A real life reference
Oct. 13th, 2020 05:09 pm![[personal profile]](https://www.dreamwidth.org/img/silk/identity/user.png)
I’ve just finished my Herriot marathon—read all eight books and a memoir by his son—and found a curious parallel with Watson. Herriot based his stories on real occasions too, changed names, dates, and even sex of the people involved to avoid hurting someone’s feelings.
He had set the book in the Dales, whereas nearly all the stories occurred around Thirsk. He also placed everything in the period before the war and gave his date of qualification as 1937 rather than 1939...It opens endless opportunities for the Holmes world. Watson could deliberately mislead his audience by stating that Irene Adler, Helen Stoner, and Mary Morstan were dead. These awesome ladies could be very much alive while Watson killed them off in his fictionalised accounts to preserve their privacy. And I wonder who of the clients might be of the opposite sex in the stories vs. the actual cases. Any speculations?

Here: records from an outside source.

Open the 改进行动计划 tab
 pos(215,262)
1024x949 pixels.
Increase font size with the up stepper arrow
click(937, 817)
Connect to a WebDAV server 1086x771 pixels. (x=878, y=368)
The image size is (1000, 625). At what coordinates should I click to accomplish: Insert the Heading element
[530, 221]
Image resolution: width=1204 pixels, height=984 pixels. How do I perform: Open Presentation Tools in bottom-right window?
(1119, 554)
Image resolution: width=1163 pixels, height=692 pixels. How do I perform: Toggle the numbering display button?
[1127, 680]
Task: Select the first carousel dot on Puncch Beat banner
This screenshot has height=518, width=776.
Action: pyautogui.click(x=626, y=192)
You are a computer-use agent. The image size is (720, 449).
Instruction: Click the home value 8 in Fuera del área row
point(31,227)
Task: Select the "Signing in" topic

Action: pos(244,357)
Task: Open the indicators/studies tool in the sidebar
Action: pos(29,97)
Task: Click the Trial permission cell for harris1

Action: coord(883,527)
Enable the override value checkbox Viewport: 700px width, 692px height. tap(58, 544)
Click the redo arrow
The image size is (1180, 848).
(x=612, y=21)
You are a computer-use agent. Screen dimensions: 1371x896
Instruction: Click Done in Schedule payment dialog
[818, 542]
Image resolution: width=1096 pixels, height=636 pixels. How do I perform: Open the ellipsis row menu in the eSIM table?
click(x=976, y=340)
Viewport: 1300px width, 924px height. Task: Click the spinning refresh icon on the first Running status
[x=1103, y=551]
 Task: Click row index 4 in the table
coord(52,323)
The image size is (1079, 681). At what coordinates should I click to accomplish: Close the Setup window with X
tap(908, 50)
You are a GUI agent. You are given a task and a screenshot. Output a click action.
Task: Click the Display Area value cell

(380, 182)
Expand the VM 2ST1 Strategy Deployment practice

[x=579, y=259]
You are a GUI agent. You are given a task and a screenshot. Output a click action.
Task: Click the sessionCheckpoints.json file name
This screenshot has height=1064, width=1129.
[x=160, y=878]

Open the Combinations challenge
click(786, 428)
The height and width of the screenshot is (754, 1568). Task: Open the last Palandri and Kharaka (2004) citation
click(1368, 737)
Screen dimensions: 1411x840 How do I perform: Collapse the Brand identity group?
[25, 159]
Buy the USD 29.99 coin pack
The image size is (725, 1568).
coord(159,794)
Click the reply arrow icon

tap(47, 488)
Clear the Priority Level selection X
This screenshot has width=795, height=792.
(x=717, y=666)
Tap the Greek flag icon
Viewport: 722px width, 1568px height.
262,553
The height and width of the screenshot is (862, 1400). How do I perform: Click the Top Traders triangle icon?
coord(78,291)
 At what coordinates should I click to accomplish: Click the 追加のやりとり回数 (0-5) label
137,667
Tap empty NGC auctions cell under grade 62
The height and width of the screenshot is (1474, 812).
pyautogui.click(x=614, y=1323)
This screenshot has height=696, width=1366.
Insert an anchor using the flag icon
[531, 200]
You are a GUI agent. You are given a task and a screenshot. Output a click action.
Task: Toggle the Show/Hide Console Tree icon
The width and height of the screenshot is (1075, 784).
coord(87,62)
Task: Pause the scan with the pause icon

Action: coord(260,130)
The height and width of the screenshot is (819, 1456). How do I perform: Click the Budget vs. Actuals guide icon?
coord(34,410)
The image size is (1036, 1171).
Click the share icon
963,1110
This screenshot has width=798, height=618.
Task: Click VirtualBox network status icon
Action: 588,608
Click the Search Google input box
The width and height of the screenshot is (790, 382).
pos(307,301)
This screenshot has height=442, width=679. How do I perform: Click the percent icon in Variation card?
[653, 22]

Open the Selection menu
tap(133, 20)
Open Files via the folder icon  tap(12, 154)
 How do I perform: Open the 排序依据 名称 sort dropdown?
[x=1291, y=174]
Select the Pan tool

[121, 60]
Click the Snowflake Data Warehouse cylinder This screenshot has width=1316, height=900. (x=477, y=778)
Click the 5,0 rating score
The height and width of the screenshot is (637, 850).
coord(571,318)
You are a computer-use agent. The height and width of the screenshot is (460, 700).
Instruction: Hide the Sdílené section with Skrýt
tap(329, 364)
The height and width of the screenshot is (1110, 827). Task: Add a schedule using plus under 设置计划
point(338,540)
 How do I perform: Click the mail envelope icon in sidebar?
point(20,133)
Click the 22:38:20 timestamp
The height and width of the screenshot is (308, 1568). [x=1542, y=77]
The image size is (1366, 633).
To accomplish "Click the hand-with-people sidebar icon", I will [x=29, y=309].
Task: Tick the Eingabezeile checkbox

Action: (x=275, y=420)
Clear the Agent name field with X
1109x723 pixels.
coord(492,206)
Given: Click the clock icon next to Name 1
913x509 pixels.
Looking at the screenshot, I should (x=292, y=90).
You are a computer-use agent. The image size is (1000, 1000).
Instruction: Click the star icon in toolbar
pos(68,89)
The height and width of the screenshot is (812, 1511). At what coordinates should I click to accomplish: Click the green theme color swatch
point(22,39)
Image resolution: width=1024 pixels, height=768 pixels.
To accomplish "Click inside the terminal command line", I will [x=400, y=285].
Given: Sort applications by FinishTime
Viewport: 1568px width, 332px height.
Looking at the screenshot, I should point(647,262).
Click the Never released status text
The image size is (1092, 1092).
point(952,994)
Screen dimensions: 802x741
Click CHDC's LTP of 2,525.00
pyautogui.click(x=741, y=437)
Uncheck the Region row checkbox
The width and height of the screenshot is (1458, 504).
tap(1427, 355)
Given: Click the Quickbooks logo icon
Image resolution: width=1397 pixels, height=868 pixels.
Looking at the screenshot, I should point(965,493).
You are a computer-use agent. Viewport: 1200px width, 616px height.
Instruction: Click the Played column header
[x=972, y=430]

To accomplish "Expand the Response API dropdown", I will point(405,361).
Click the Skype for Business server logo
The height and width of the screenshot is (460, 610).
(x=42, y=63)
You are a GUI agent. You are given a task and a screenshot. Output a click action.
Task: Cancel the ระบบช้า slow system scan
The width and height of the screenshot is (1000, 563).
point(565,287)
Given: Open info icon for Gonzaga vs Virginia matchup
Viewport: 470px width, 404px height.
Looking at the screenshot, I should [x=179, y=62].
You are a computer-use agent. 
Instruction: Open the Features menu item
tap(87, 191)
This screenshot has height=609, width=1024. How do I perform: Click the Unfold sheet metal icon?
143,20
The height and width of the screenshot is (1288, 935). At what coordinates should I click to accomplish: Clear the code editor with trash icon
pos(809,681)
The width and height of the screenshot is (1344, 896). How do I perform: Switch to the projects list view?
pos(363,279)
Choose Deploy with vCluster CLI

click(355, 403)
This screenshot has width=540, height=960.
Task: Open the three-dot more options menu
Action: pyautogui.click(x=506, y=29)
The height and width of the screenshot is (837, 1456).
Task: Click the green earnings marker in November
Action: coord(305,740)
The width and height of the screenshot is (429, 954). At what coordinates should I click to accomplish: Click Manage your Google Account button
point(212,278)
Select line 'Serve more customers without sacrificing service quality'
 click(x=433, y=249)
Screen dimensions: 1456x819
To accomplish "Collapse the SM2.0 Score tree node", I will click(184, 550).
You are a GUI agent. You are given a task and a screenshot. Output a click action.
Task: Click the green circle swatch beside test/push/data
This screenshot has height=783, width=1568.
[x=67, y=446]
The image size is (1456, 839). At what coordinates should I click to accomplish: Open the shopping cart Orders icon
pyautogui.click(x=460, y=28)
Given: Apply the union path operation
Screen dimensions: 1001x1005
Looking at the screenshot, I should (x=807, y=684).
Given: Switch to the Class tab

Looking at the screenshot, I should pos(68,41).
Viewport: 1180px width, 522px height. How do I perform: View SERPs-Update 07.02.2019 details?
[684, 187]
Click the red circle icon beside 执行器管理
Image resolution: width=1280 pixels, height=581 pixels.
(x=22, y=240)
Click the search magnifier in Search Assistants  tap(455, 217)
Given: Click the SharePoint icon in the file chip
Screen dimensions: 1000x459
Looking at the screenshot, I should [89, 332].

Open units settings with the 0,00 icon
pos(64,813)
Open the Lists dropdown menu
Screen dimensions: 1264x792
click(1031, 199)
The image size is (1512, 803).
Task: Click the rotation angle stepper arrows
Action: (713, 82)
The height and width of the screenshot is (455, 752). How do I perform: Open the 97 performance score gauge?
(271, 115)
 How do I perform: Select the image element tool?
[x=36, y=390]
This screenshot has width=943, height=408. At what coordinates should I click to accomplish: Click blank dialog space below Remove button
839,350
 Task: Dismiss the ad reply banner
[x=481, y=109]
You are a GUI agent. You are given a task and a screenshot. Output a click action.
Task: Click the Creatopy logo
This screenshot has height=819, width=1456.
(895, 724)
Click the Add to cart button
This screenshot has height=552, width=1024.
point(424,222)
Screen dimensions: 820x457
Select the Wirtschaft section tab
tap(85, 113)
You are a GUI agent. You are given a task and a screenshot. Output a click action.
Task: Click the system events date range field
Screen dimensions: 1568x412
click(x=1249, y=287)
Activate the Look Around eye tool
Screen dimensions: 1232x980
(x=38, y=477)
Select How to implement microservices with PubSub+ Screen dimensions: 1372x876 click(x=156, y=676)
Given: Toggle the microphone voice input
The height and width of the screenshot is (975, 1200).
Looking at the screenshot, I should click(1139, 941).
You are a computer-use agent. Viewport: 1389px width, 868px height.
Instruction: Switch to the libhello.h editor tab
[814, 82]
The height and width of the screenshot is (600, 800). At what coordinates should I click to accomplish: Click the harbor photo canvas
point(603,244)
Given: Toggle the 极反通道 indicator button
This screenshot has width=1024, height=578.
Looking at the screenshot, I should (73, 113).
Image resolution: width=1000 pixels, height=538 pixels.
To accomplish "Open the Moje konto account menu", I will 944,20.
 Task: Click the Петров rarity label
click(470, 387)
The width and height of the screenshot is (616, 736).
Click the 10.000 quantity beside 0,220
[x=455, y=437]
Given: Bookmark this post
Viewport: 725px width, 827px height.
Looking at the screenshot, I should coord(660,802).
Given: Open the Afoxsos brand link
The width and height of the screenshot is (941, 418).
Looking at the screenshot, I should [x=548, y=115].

In retrospect, it seems laughable that Alf Wight should have gone to such great lengths to preserve his anonymity, but he did – never losing the instinct to keep secret the true facts behind his stories. For the next twenty years, he repeatedly asserted that his first books contained incidents that had occurred before the Second World War, and that the characters within them were either very old, or even dead. In fact, many of the stories had their origins in comparatively recent events. He stuck stubbornly to his statement, as though hoping that his true identity would remain a secret, and that no one about whom he had been writing would be offended by their portrayal in his books.